T7Image forensicsTable AnalysisLayer 1 (Deterministic)

Copy/Paste (Table)

Detects data copied and pasted within a table: rows that are near-identical cell by cell, numeric columns that are almost perfectly correlated, and runs of consecutive identical values shared between rows. Non-numeric markers (dashes, N/A) and structural zeros are excluded so a table's notation for missing or absent values is not mistaken for duplicated data.

Technical description

Extracts the table grid by OCR and runs three checks.

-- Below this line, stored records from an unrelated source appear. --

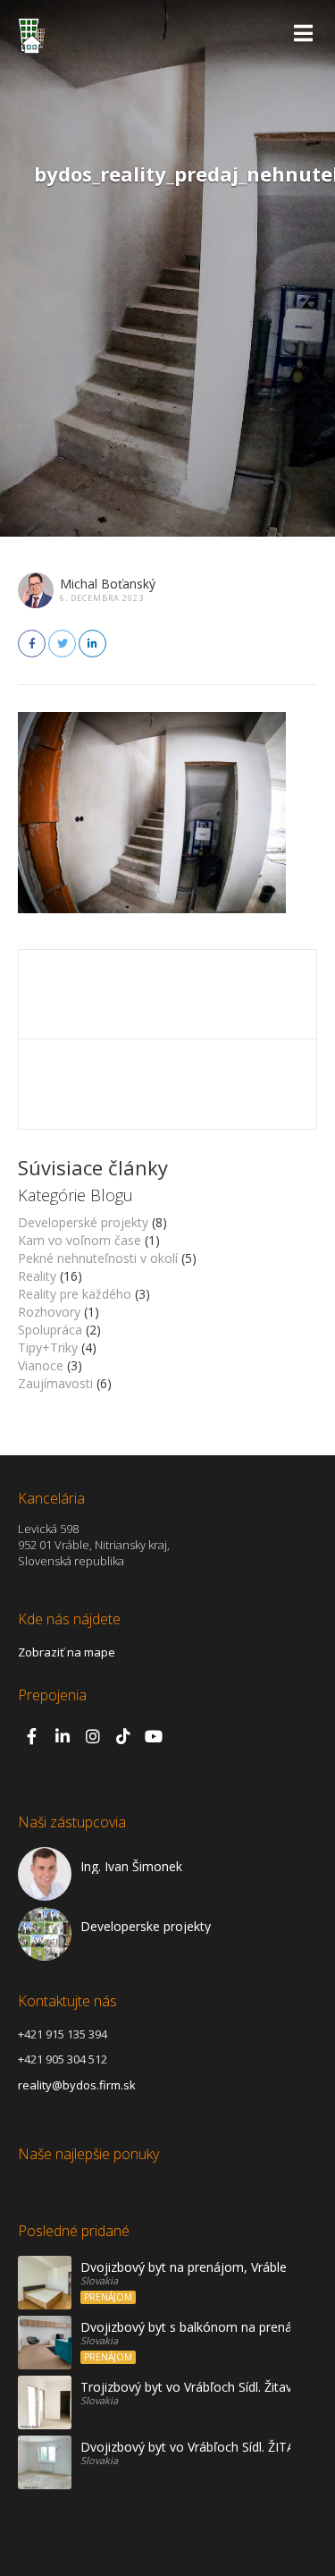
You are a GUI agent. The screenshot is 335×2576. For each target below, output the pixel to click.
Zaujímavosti (55, 1383)
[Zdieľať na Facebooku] (32, 643)
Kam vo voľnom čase (79, 1240)
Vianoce (40, 1365)
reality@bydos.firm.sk (77, 2085)
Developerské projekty (83, 1222)
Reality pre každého (74, 1293)
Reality (37, 1275)
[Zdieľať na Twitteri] (62, 643)
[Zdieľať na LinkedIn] (92, 643)
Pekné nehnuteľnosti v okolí (98, 1258)
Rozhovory (49, 1311)
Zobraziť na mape (66, 1652)
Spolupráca (50, 1329)
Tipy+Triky (48, 1347)
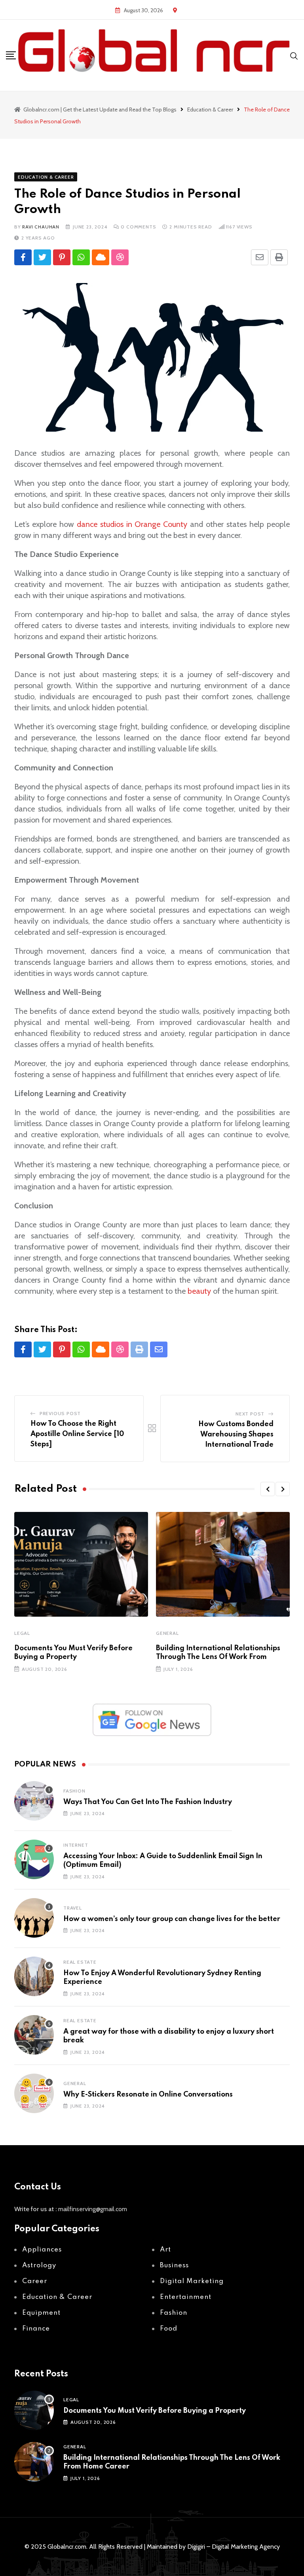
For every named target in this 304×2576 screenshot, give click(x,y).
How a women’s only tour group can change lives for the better (171, 1919)
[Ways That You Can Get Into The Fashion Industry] (34, 1801)
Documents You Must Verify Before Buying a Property (154, 2410)
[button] (267, 1489)
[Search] (294, 55)
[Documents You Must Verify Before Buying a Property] (34, 2410)
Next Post (250, 1414)
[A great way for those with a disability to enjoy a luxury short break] (34, 2035)
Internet (75, 1845)
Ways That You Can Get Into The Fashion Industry (147, 1802)
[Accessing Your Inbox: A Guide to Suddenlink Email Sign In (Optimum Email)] (34, 1859)
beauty (199, 1291)
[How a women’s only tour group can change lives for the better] (34, 1918)
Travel (72, 1908)
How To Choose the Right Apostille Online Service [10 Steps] (77, 1433)
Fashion (74, 1791)
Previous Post (60, 1413)
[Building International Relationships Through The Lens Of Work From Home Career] (34, 2462)
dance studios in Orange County (132, 524)
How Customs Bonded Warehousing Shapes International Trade (236, 1434)
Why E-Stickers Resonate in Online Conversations (148, 2094)
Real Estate (80, 1962)
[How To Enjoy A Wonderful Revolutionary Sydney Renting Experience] (34, 1976)
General (167, 1633)
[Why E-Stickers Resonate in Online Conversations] (34, 2093)
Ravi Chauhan (40, 227)
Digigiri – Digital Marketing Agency (233, 2546)
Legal (22, 1633)
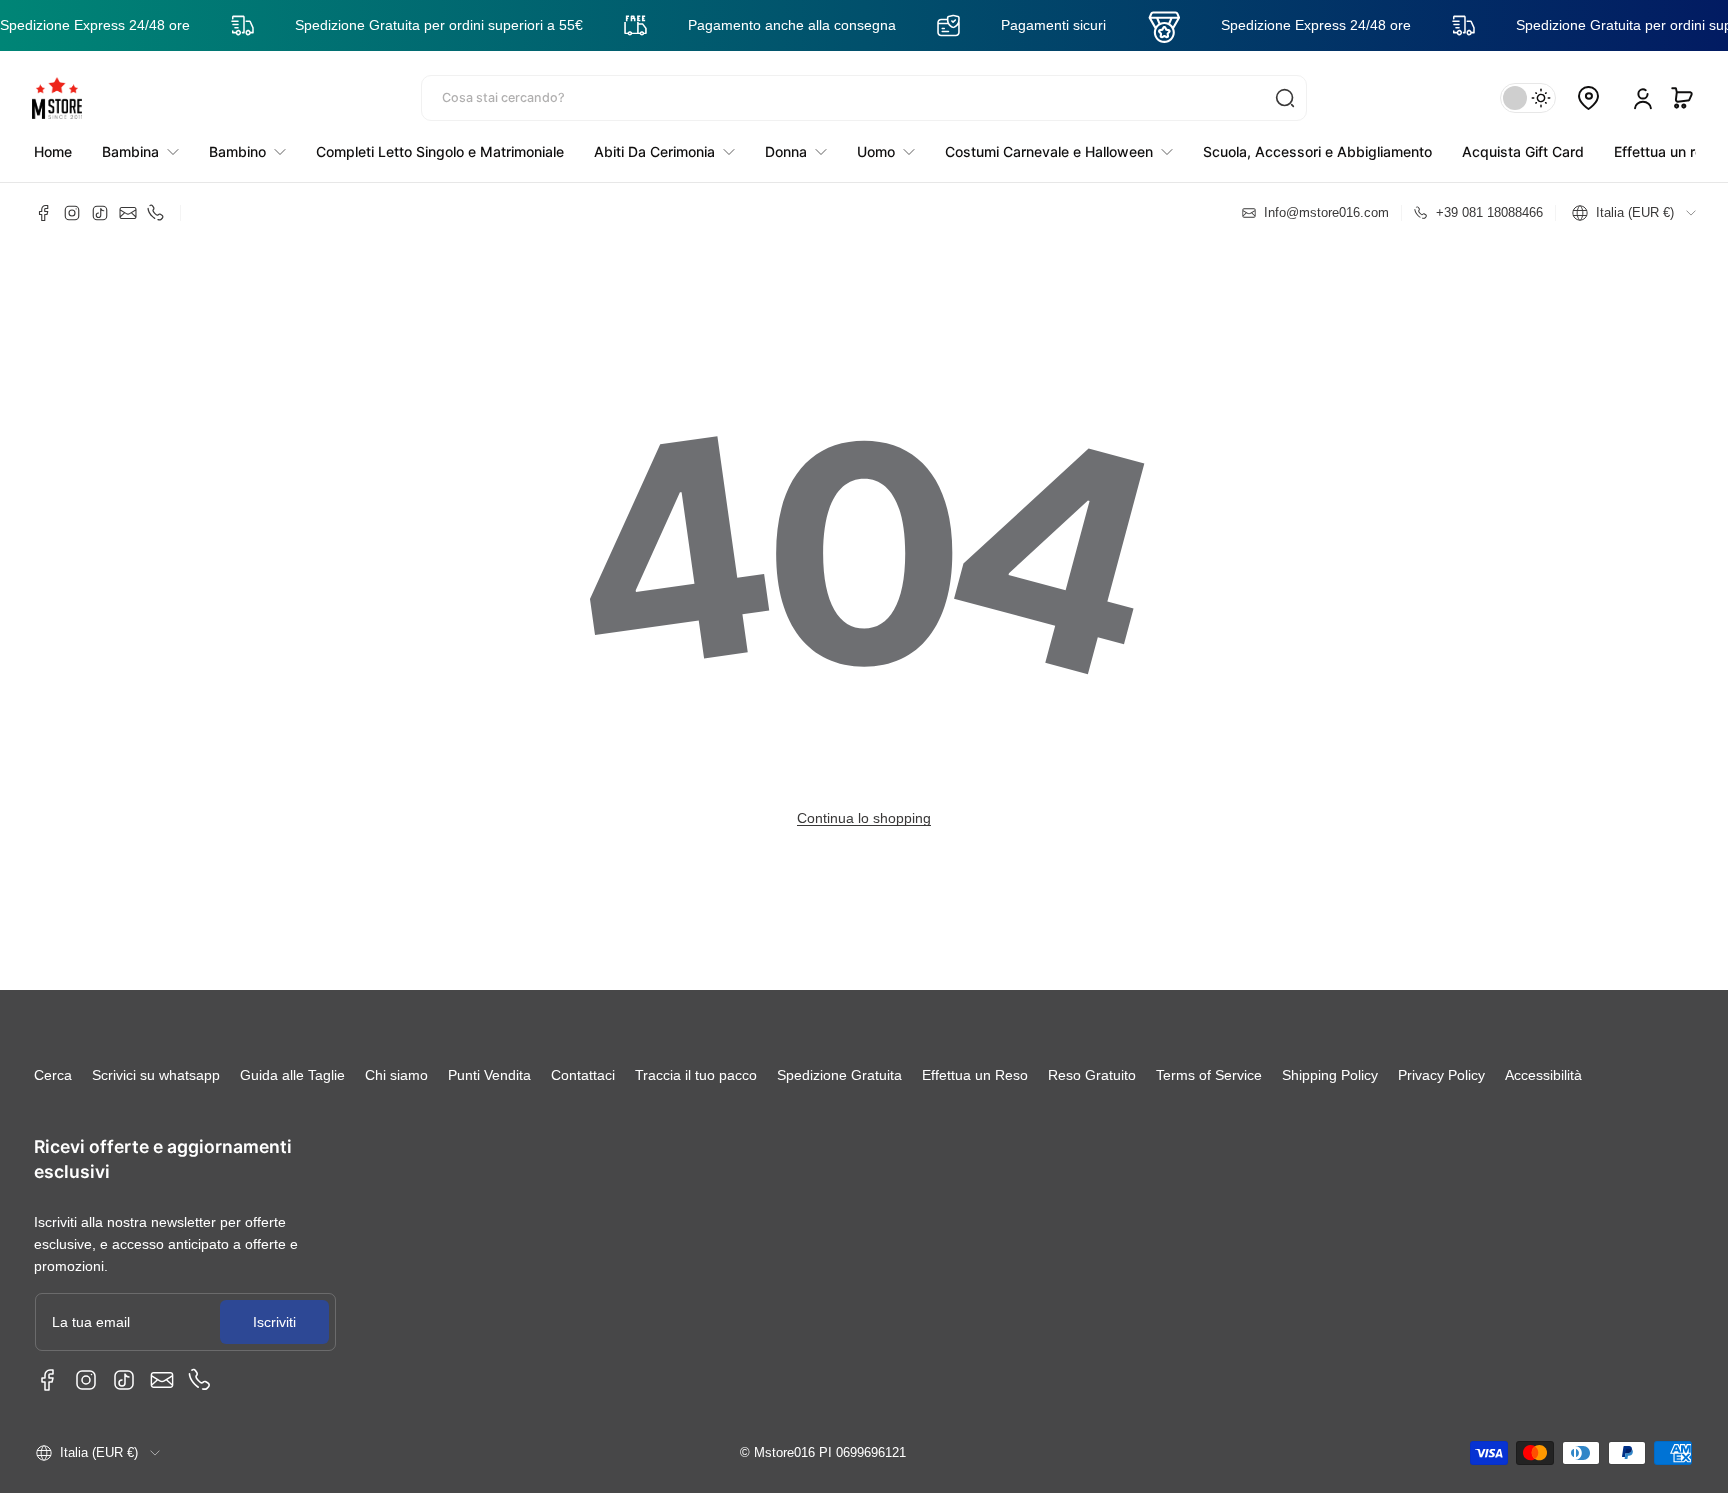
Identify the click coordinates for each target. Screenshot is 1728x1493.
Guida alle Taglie (292, 1075)
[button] (1682, 98)
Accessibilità (1543, 1075)
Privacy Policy (1441, 1075)
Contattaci (583, 1075)
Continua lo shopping (864, 818)
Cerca (53, 1075)
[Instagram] (72, 213)
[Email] (128, 213)
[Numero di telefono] (156, 213)
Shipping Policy (1330, 1075)
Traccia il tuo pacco (696, 1075)
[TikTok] (100, 213)
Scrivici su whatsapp (156, 1075)
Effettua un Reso (975, 1075)
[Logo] (57, 98)
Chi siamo (396, 1075)
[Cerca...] (1285, 98)
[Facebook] (44, 213)
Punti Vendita (489, 1075)
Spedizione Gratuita (839, 1075)
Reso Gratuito (1092, 1075)
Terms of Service (1209, 1075)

Row similarity: over cells where neither row holds a non-numeric marker, counts a match only when both carry the same numeric value (shared blanks do not count), and flags a pair above 0.85 similarity provided enough comparable cells exist. Column correlation: flags any pair of numeric columns (>=5 aligned values) with absolute Pearson correlation above 0.99. Consecutive matches: flags a run of three or more adjacent identical numeric values shared between rows, with markers breaking the run. Markers and structural zeros (0, 0%, 0.0%, 0/n) are excluded throughout.

How it works

Layer 1 (deterministic): compares rows for near-identical shared numeric values (over enough comparable cells), columns for near-perfect Pearson correlation (|r| > 0.99), and rows for runs of three or more consecutive identical values, excluding non-numeric markers and structural zeros. The flag count sets the score: 0 flags scores 0, one 2.0, two 3.0, three or more 4.5. Each flag names the duplicated rows, correlated columns, or run.

Why this matters

Statistical detection of fabricated data often turns on duplication: hand-invented data carry regularities including blocks of values too similar to have arisen independently, and reused rows or proportional columns are a frequent residue because generating plausible fresh values is hard. Excluding markers and structural zeros keeps the screen specific, since scientific tables are full of repeated dashes, N/A entries, and zeros that carry no information about copying and would otherwise drown the real signal in false positives.

Score thresholds

0-1: No duplicated rows, near-perfectly correlated columns, or shared value runs
2-3: One or two duplication signatures, possibly genuine repetition or a real column relationship
4-5: Three or more duplication signatures, consistent with data fabricated by copying within the table

Limitations

Exact-value duplication is expected in low-cardinality data such as Likert items, binary indicators, and small counts, which produce coincidental row matches and shared runs; the minimum-comparable-cells rule reduces but does not eliminate this. Near-perfect column correlation is sometimes a genuine relationship, such as a count and its derived percentage. It depends on OCR, and exact equality is sensitive to rounding and display. The marker list is curated for common notation and may miss an unusual convention. Reuse of an image region across panels is indicators I6 and M2; T7 stays on duplication within a single table's values.